- [DATA EXCERPTS]
============================================================

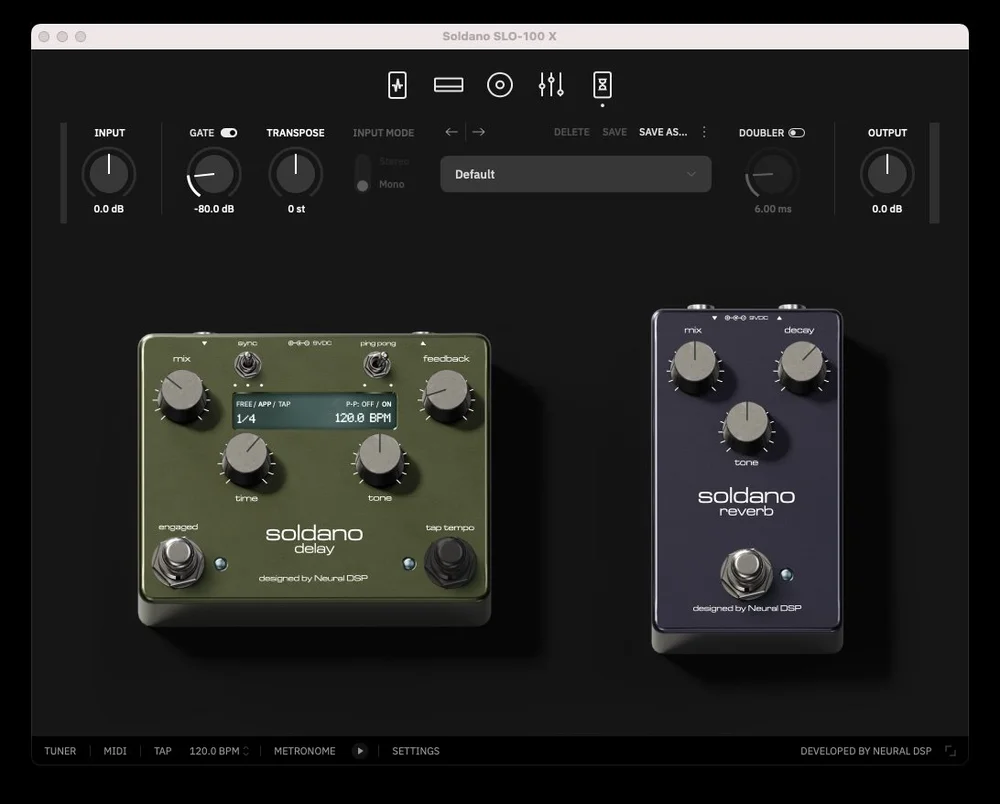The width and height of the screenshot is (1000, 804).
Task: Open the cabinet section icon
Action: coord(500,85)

============================================================

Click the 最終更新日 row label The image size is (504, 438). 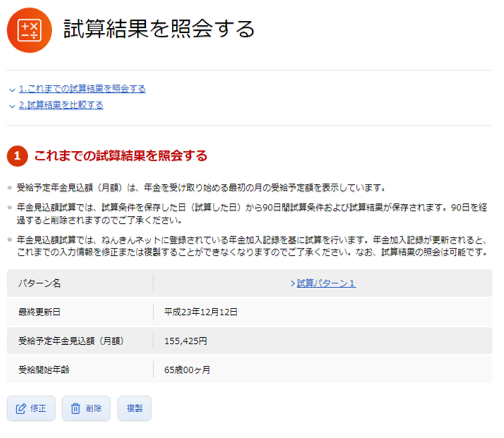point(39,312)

============================================================

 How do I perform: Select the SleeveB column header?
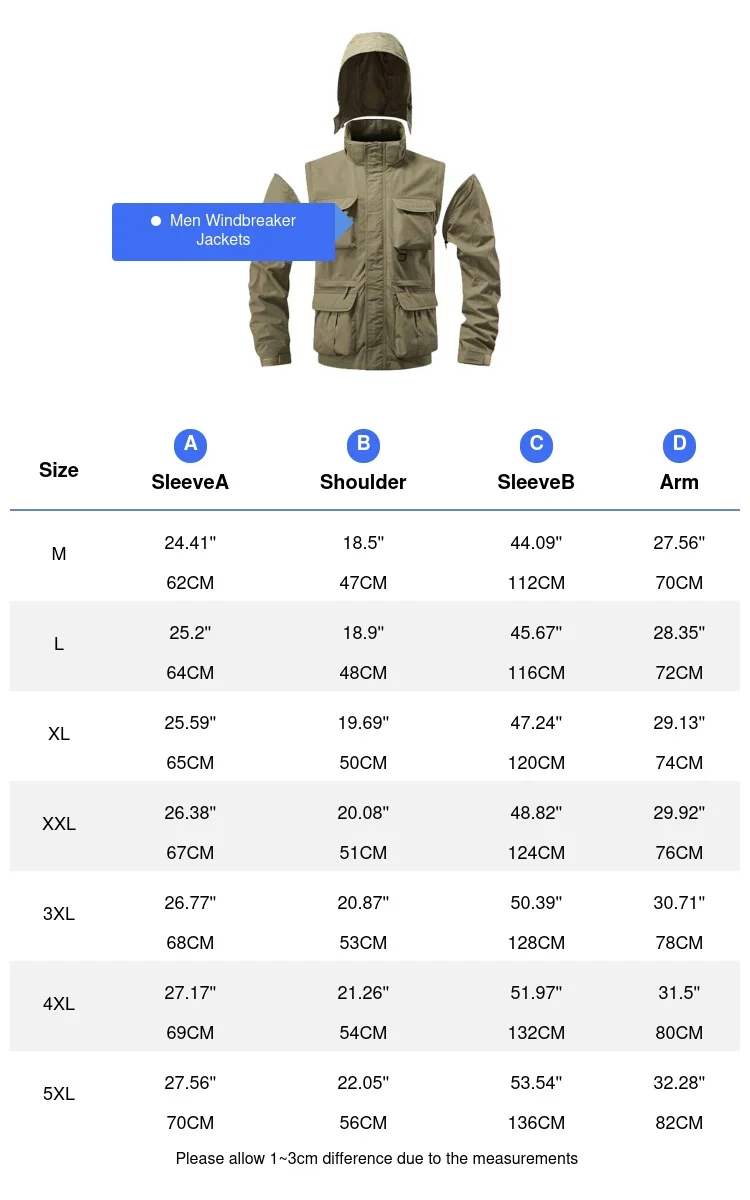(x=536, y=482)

============================================================

Turn the part of the data that opens with the line containing "The width and" and closes with the line containing "Action: coord(500,85)", both lines included, into a Markdown table with the columns No. and Text. Give one numbered row per line, skip blank lines, and leave the pictures out.

| No. | Text |
|---|---|
| 1 | The width and height of the screenshot is (1000, 804). |
| 2 | Task: Open the cabinet section icon |
| 3 | Action: coord(500,85) |